Ingredion: Our new encapsulation matrix will “open up product developers’ creativity”

By Stephen DANIELLS

- Last updated on GMT

Photo credit: Ingredion
Photo credit: Ingredion
Strong consumer demand for sugar-free gum – a ‘sweet’ spot of the industry – will lead to exciting new flavors and nutrient delivery, says ingredient supplier Ingredion, with the company’s new encapsulation matrix opening up product developers’ creativity.

The company’s new ingredient solution – Q-Naturale SF – is described as a sugar-free non-cariogenic encapsulation matrix that enables manufacturers to address increasing consumer demand for sugar-free gums, oral care products and beverages.

Dinah Diaz, market development manager with Ingredion Inc. told us: “We view Q-Naturale SF as an ingredient that will open up product developers’ creativity because its performance is so much superior than gum arabic.”

The ingredient was soft launched last year and is currently being evaluated by Ingredion’s customers, she said.  “It is a matrix containing components that are already being used in one way or another if food, beverage, pharma, nutraceuticals, etc.”

Sugar-free gum

According to Mintel, a survey of gum chewers indicated that 76% view “sugar-free” as an important attribute when selecting a chewing gum.
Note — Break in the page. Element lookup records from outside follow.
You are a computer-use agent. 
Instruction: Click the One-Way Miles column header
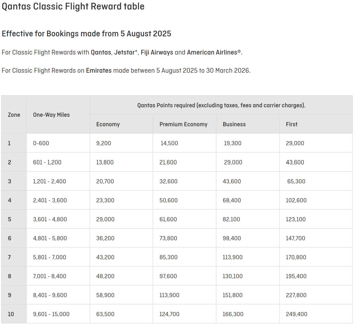click(51, 115)
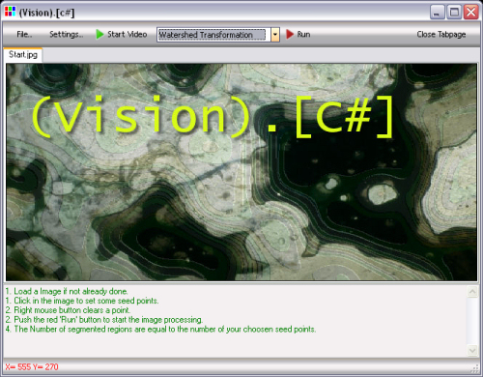Minimize the (Vision).[c#] window
Viewport: 483px width, 377px height.
438,13
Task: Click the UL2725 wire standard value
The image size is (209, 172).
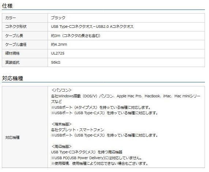Action: point(58,53)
In addition, data from SymphonyIRI indicated that 76% of the entire gum category is of sugar free variety (data based on 52 weeks ending Dec 2011).

“The sugar-free gum market is very attractive to us and our customers because it continues to be the ‘sweet’ spot of the industry,” ​said Diaz. “With our novel encapsulant, I foresee that product developers can look at new and exciting flavors, perhaps delivering some nutritional value to consumers by adding actives, or encapsulating caffeine, etc.”

Q-Naturale SF would be listed on labels as “Quillaja extract, non-digestable dextrin, polyol”, she added.

Flavor loading

The encapsulant is optimized for spray drying encapsulations, and offers 40% flavor load, whereas most flavor spray drying is carried out at 20% flavor load. This increase to 40% doubles manufacturing throughput, said the company.

In addition, the ingredient increases the oil/encapsulant ratio from 1:4 to 1:1.5, meaning that, for the same amount of flavor, only 37.5% encapsulant will be used and half of the powder product needs to be handled.

These levels are applicable across the different food applications, including gums, sugar-free RTD, and confectioneries, said Diaz.

“Q-Naturale SF enables high oil loads of flavors, actives, nutrients, and any other lipids that can therefore be used in a variety of food applications while still achieving the same benefits of superior encapsulation, cost-in-use efficiencies, longer shelf-life, etc.”